# Problem description:
Repeat word for word the entries below, starting with the line that contains "mercari 5%現折 (1166, 897)" and going on through the line that contains "Cappelen Damms nettsider (106, 576)", with both of those lines included.
## Start Data for processing
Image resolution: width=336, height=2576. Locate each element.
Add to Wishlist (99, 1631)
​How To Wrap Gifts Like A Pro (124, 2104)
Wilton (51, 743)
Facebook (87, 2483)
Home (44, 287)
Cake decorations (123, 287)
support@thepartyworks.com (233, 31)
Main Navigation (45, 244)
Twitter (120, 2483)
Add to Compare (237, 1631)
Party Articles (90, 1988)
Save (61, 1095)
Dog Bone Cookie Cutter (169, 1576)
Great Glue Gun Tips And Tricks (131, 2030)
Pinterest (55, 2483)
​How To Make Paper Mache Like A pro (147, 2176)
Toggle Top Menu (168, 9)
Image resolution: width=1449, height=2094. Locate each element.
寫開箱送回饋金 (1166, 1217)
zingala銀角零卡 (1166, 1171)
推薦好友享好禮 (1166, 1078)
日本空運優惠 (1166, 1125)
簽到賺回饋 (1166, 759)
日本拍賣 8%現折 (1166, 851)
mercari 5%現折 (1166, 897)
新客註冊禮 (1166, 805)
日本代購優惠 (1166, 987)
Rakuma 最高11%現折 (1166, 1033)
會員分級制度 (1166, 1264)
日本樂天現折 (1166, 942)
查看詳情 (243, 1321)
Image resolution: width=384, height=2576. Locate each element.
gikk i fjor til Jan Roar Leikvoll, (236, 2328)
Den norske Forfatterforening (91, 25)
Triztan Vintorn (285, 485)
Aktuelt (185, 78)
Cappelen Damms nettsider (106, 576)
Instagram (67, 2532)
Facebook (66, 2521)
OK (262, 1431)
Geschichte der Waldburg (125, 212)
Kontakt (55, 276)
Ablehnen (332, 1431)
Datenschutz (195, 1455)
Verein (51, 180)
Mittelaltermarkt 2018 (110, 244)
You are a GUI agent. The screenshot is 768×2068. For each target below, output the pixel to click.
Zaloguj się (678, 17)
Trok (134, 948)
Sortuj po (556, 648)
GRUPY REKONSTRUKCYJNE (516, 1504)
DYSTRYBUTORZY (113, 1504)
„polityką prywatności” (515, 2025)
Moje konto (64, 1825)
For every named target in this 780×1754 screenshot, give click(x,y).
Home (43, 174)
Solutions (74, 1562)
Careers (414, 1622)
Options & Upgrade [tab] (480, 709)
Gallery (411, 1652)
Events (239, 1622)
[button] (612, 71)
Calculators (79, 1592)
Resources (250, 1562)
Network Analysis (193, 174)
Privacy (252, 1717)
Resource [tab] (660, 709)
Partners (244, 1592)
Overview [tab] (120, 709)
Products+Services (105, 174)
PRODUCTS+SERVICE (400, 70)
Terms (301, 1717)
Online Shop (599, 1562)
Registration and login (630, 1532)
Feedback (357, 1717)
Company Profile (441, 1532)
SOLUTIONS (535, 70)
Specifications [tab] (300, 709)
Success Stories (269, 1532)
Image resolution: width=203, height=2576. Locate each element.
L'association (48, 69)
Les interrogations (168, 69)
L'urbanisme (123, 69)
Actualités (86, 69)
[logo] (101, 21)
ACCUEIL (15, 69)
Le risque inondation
## End Data for processing
# Task result:
mercari 5%現折 (1166, 897)
新客註冊禮 (1166, 805)
日本代購優惠 (1166, 987)
Rakuma 最高11%現折 (1166, 1033)
會員分級制度 (1166, 1264)
日本樂天現折 (1166, 942)
查看詳情 (243, 1321)
Image resolution: width=384, height=2576. Locate each element.
gikk i fjor til Jan Roar Leikvoll, (236, 2328)
Den norske Forfatterforening (91, 25)
Triztan Vintorn (285, 485)
Aktuelt (185, 78)
Cappelen Damms nettsider (106, 576)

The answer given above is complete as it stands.